Top of Records to use

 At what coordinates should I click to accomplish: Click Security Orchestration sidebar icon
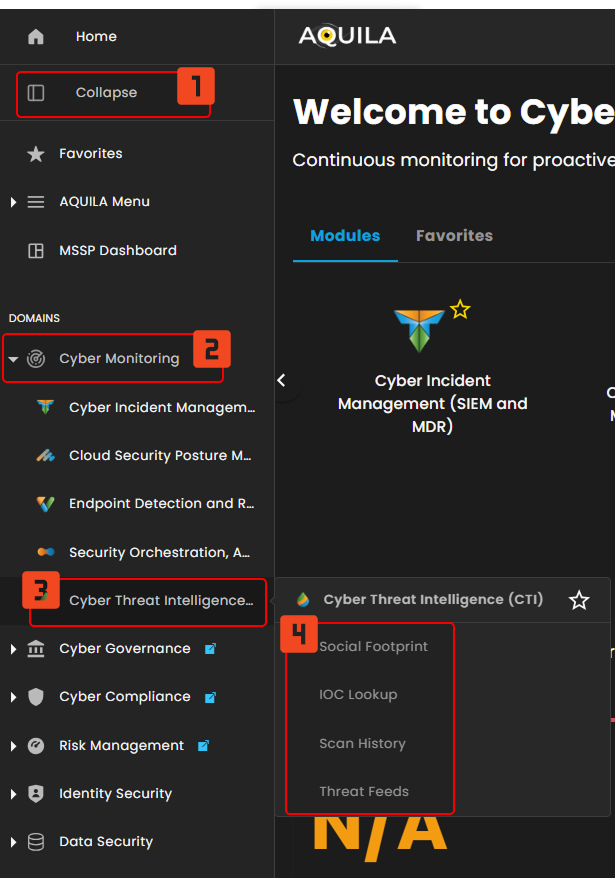(45, 552)

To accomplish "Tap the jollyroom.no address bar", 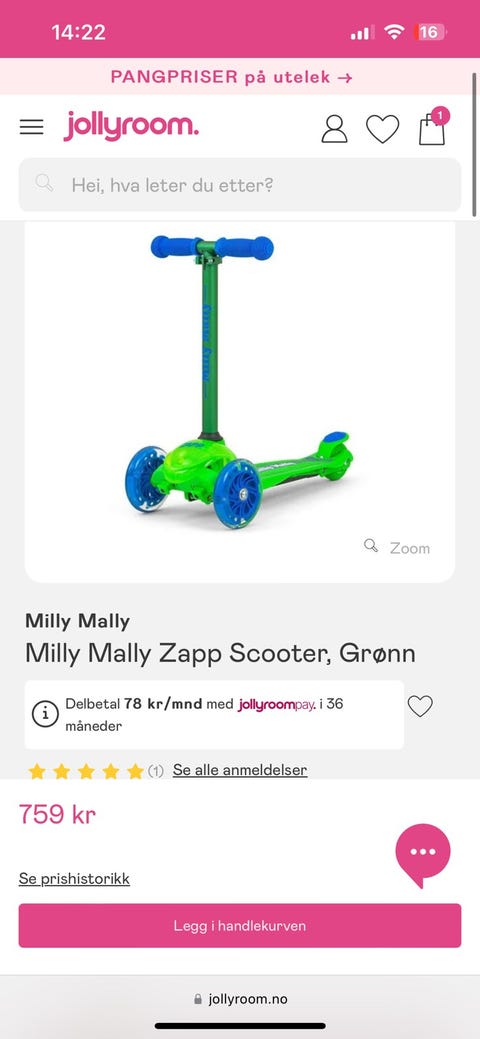I will coord(240,999).
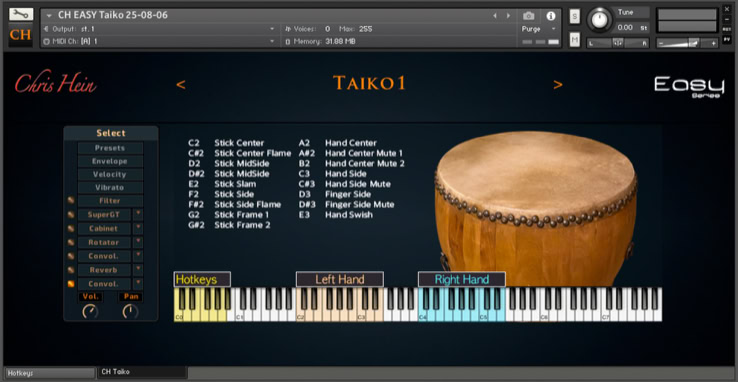Open the instrument info icon
Screen dimensions: 738x382
coord(551,16)
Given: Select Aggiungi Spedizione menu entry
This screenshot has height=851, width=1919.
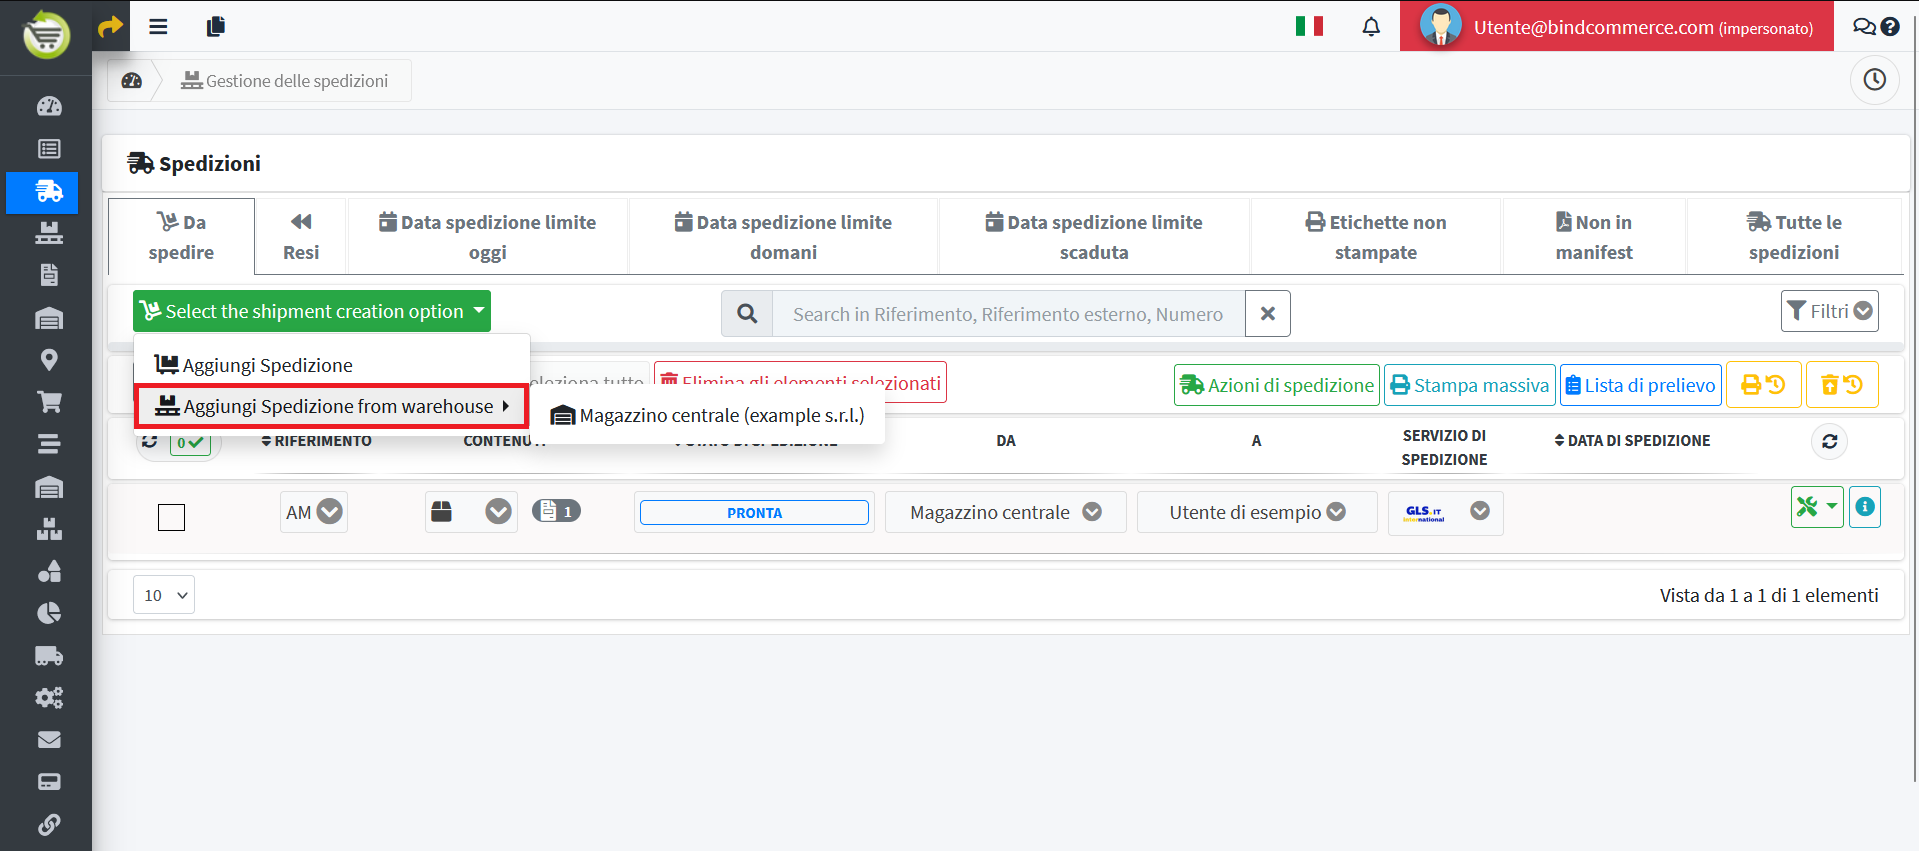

Bottom of Records to use

Problem details >>
For the entries above, the output must hold exactly the lines from the one with "Given: Select Aggiungi Spedizione menu entry" through the last line, both included, and no pictures.

Task solution >>
Given: Select Aggiungi Spedizione menu entry
This screenshot has height=851, width=1919.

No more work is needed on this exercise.